Trastorno disociativo de identidad (múltiples personalidades)
Glosario de Salud del Einstein
CIE 10 - F44
CIE 10 - F44
El Trastorno Disociativo de Identidad, tal como está clasificado en el Manual Diagnóstico y Estadístico de los Trastornos Mentales (DSM-V), anteriormente conocido como Trastorno de Personalidades Múltiples, se caracteriza por la presencia de dos o más identidades o estados de personalidad.
Las identidades o estados de personalidad difieren en la forma en que cada uno se presenta. Cada identidad mantiene un “patrón” de percepción, relación y pensamiento.
El fenómeno se caracteriza por un mecanismo inconsciente que implica la segregación de un grupo de procesos mentales o comportamientos del resto de la actividad psíquica de la persona. Así, en este trastorno ocurre una interrupción de una o más funciones mentales, como la memoria, la identidad, la percepción, la conciencia y/o el comportamiento motor, por ejemplo.
Los datos sobre la incidencia son escasos. Sin embargo, los estudios muestran un patrón de cinco mujeres por cada hombre y/o nueve mujeres por cada hombre diagnosticado con el trastorno.
El trastorno puede estar relacionado con experiencias traumáticas en la infancia, siendo el maltrato la principal causa. Entre los adultos diagnosticados con la enfermedad, alrededor del 95% reportan traumas en la infancia. También existe la posibilidad de abusos físicos y sexuales como causas del trastorno; los relatos entre los pacientes son frecuentes. No hay evidencia de factores genéticos en su origen (hasta el momento).
Presencia de dos o más estados distintos de personalidad. Sin embargo, también están presentes otros síntomas, como evitación (inhibición social, sentimiento de inferioridad, inadecuación, etc.), embotamiento, síntomas somáticos y de conversión, estado de ánimo depresivo, inestabilidad emocional, síntomas obsesivo-compulsivos.

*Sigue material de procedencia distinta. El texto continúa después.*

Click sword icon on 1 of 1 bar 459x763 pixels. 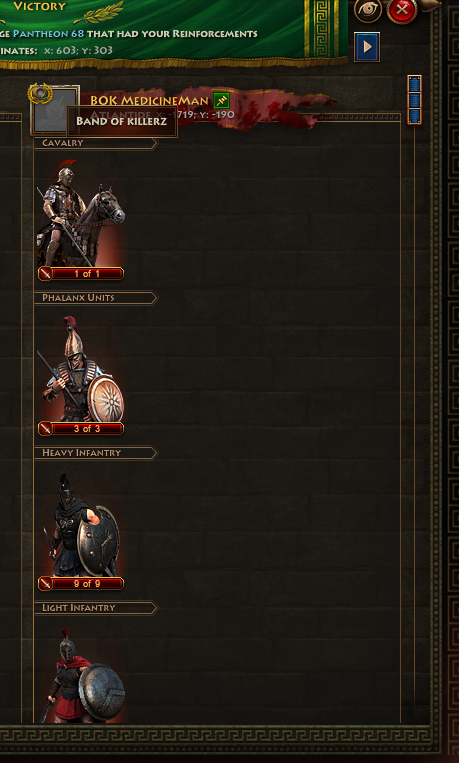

Niños y adolescentes pueden manifestar los mismos síntomas, con diferencias relacionadas con la edad y el estilo de vida. Muchas veces, solo con el relato de adultos cercanos es posible identificar el trastorno.
El enfoque principal es la psicoterapia, incluida la terapia cognitivo-conductual. El uso de medicación (fármacos serotoninérgicos) puede ser importante para el manejo de los síntomas depresivos y la estabilización del estado de ánimo. Los estudios también revelan la importancia de las terapias familiares, grupales y ocupacionales.
El pronóstico es desfavorable entre los pacientes no tratados. Suelen evolucionar y verse involucrados en situaciones de violencia, conductas antisociales y, en los casos más graves, suicidio.